• **WORK INSTRUCTION**
Reproduce word for word the line that contains "Blog (60, 401)" and every line after it to the end of the records, with nothing else added.

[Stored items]
········

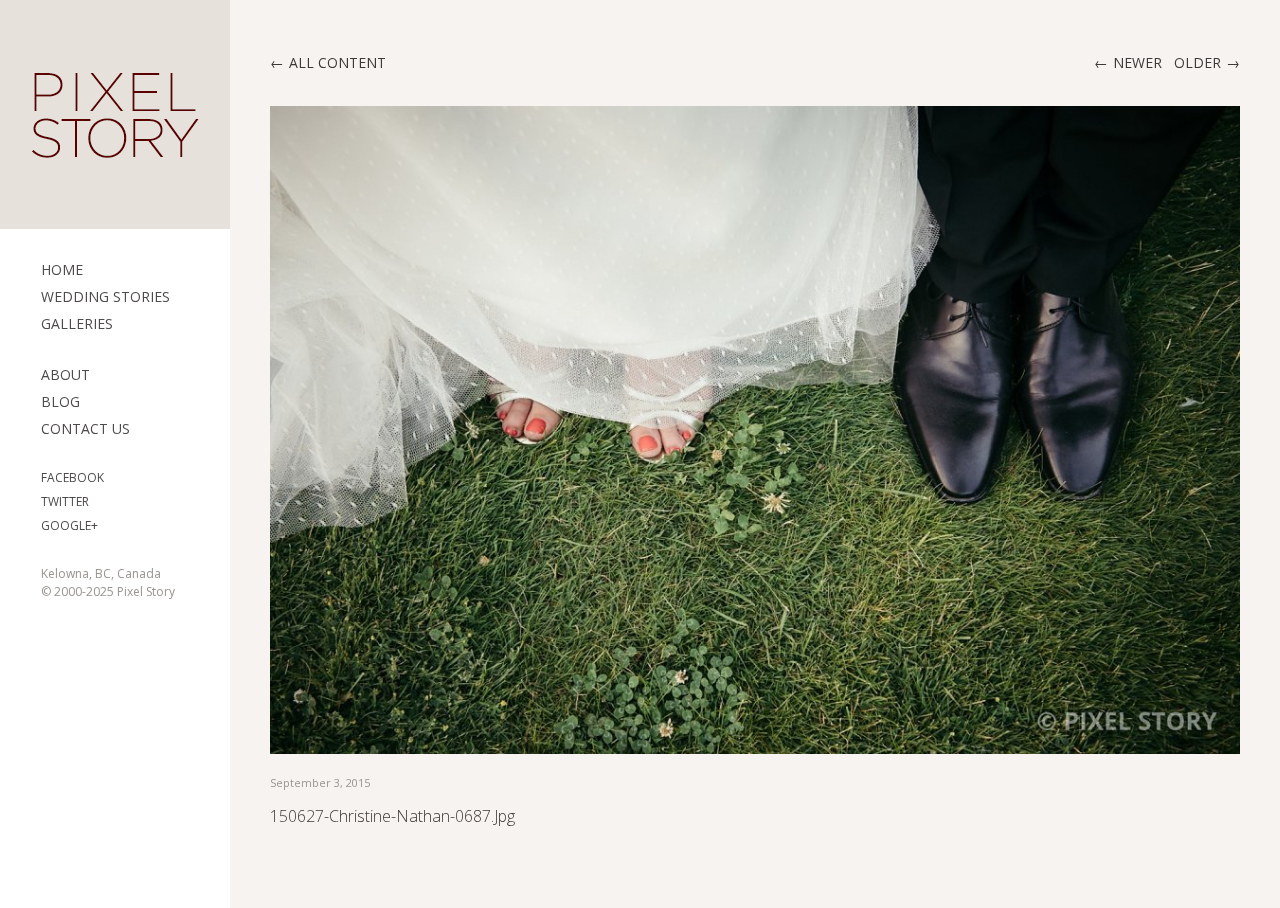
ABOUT (65, 374)
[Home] (115, 115)
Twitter (65, 501)
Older (1197, 62)
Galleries (77, 323)
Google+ (69, 525)
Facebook (72, 477)
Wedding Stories (105, 296)
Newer (1137, 62)
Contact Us (85, 428)
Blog (60, 401)
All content (337, 62)
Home (62, 269)
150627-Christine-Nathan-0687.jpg (392, 816)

········

• **SOLUTION FOR THIS EXERCISE**
Blog (60, 401)
All content (337, 62)
Home (62, 269)
150627-Christine-Nathan-0687.jpg (392, 816)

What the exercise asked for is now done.